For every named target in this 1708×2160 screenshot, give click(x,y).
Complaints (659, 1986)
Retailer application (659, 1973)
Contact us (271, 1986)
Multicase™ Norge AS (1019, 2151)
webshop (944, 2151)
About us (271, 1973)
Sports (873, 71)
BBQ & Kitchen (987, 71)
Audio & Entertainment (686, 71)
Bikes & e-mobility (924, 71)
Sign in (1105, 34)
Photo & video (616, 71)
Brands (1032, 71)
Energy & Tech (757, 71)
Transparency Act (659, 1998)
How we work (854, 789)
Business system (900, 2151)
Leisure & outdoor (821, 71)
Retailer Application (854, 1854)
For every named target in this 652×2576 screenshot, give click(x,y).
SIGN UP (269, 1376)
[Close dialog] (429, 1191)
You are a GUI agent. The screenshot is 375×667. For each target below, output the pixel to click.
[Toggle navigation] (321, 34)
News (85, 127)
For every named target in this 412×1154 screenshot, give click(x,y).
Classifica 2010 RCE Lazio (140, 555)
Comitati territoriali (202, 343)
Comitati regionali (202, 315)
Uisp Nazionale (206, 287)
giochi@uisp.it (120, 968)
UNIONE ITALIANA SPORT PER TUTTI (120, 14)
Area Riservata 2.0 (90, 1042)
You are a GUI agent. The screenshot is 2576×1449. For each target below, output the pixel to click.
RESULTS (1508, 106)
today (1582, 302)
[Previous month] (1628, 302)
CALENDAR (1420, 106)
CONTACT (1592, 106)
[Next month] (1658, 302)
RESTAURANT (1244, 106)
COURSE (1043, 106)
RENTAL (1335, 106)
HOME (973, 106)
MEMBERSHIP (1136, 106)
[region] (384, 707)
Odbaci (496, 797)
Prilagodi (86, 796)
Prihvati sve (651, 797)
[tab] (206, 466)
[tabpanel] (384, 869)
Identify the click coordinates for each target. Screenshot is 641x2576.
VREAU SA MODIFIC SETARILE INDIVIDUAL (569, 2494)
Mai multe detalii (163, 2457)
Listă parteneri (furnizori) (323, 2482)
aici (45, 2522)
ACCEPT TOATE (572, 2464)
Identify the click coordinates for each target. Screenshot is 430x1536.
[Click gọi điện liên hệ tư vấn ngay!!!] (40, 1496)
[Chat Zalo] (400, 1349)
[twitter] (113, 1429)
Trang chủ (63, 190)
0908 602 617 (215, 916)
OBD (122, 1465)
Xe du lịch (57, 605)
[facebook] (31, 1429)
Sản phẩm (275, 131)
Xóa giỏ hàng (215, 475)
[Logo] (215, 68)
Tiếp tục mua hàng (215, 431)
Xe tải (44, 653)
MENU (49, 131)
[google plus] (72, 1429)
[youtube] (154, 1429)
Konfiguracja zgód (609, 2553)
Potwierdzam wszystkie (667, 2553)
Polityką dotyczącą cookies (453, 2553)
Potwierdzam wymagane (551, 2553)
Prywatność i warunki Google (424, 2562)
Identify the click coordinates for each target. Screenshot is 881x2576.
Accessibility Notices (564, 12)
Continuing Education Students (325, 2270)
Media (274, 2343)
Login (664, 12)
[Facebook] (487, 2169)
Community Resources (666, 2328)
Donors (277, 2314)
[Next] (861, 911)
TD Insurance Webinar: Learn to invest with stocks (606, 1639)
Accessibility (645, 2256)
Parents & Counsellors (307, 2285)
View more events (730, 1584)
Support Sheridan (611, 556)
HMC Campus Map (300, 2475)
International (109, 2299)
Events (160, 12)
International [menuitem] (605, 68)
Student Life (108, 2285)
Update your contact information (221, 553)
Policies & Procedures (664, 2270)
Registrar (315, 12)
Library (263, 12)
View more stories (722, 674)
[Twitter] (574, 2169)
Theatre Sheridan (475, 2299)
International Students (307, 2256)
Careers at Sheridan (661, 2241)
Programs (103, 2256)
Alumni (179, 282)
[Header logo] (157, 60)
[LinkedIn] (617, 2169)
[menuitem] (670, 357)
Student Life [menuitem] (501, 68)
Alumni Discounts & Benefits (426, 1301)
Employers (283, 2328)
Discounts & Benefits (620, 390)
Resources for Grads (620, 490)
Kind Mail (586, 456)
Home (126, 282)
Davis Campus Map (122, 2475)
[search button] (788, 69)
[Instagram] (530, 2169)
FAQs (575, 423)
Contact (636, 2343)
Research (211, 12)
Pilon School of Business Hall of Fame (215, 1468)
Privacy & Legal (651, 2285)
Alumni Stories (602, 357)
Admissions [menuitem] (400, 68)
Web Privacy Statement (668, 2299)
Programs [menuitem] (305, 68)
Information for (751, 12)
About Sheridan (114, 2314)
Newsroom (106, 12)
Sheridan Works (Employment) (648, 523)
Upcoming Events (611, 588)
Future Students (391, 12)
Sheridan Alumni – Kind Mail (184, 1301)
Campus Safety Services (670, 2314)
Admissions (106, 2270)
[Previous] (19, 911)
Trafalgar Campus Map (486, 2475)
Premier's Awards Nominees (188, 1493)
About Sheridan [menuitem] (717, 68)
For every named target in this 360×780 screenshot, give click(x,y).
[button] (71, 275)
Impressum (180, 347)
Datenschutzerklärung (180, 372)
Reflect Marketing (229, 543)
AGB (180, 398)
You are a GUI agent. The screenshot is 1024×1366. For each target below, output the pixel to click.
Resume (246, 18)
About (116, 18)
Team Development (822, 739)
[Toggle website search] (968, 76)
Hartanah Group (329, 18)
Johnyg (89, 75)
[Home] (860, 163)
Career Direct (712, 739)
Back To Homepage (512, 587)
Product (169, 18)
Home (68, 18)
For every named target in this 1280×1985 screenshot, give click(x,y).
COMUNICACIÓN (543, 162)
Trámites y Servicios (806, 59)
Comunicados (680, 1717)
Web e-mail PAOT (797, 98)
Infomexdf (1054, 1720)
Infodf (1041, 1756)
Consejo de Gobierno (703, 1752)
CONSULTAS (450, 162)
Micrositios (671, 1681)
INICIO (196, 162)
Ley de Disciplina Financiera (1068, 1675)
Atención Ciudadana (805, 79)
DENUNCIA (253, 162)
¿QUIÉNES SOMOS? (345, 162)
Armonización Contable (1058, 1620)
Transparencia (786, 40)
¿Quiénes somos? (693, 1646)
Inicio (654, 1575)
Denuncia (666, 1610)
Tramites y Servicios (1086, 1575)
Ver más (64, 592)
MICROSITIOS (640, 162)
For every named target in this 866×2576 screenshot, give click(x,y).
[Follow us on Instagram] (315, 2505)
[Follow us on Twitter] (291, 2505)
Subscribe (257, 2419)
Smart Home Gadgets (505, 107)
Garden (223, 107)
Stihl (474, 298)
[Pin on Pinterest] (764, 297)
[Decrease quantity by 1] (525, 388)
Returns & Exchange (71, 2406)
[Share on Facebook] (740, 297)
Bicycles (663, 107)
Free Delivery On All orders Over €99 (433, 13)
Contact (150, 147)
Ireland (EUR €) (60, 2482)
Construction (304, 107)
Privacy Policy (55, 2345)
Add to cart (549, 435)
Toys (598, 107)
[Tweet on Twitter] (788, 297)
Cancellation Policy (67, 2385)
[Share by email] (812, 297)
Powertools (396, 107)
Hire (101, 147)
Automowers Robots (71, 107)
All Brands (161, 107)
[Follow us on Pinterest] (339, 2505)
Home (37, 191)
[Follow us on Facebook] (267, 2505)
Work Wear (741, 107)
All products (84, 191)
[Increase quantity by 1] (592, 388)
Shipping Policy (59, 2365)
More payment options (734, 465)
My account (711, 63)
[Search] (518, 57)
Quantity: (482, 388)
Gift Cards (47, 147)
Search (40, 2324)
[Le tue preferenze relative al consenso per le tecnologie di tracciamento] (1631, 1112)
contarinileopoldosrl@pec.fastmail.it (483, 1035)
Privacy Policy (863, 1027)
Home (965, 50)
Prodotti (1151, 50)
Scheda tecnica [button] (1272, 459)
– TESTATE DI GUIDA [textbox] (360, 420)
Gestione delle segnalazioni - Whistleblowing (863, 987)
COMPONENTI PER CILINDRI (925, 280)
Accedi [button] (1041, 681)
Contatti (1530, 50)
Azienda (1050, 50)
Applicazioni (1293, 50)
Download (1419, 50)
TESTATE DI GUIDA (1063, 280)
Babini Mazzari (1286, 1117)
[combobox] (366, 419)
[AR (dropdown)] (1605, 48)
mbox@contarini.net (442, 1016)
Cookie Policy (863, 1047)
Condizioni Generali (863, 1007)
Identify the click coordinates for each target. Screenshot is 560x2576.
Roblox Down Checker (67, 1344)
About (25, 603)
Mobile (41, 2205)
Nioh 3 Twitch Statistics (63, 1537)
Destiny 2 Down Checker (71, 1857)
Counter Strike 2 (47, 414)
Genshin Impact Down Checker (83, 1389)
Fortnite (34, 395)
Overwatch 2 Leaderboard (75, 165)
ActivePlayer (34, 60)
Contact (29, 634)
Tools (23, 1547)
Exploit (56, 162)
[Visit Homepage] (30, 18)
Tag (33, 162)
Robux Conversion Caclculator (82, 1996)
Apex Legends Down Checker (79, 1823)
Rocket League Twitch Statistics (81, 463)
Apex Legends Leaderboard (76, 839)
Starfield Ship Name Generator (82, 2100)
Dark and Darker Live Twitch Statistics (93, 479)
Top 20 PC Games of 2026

Work instruction |
Reproduce the records above exactly, from the first line through the line containing "Trang chủ (63, 190)", and output nothing else.

Solution to the exercise |
For every named target in this 1708×2160 screenshot, give click(x,y).
Complaints (659, 1986)
Retailer application (659, 1973)
Contact us (271, 1986)
Multicase™ Norge AS (1019, 2151)
webshop (944, 2151)
About us (271, 1973)
Sports (873, 71)
BBQ & Kitchen (987, 71)
Audio & Entertainment (686, 71)
Bikes & e-mobility (924, 71)
Sign in (1105, 34)
Photo & video (616, 71)
Brands (1032, 71)
Energy & Tech (757, 71)
Transparency Act (659, 1998)
How we work (854, 789)
Business system (900, 2151)
Leisure & outdoor (821, 71)
Retailer Application (854, 1854)
For every named target in this 652×2576 screenshot, give click(x,y).
SIGN UP (269, 1376)
[Close dialog] (429, 1191)
You are a GUI agent. The screenshot is 375×667. For each target below, output the pixel to click.
[Toggle navigation] (321, 34)
News (85, 127)
For every named target in this 412×1154 screenshot, give click(x,y).
Classifica 2010 RCE Lazio (140, 555)
Comitati territoriali (202, 343)
Comitati regionali (202, 315)
Uisp Nazionale (206, 287)
giochi@uisp.it (120, 968)
UNIONE ITALIANA SPORT PER TUTTI (120, 14)
Area Riservata 2.0 (90, 1042)
You are a GUI agent. The screenshot is 2576×1449. For each target below, output the pixel to click.
RESULTS (1508, 106)
today (1582, 302)
[Previous month] (1628, 302)
CALENDAR (1420, 106)
CONTACT (1592, 106)
[Next month] (1658, 302)
RESTAURANT (1244, 106)
COURSE (1043, 106)
RENTAL (1335, 106)
HOME (973, 106)
MEMBERSHIP (1136, 106)
[region] (384, 707)
Odbaci (496, 797)
Prilagodi (86, 796)
Prihvati sve (651, 797)
[tab] (206, 466)
[tabpanel] (384, 869)
Identify the click coordinates for each target. Screenshot is 641x2576.
VREAU SA MODIFIC SETARILE INDIVIDUAL (569, 2494)
Mai multe detalii (163, 2457)
Listă parteneri (furnizori) (323, 2482)
aici (45, 2522)
ACCEPT TOATE (572, 2464)
Identify the click coordinates for each target. Screenshot is 430x1536.
[Click gọi điện liên hệ tư vấn ngay!!!] (40, 1496)
[Chat Zalo] (400, 1349)
[twitter] (113, 1429)
Trang chủ (63, 190)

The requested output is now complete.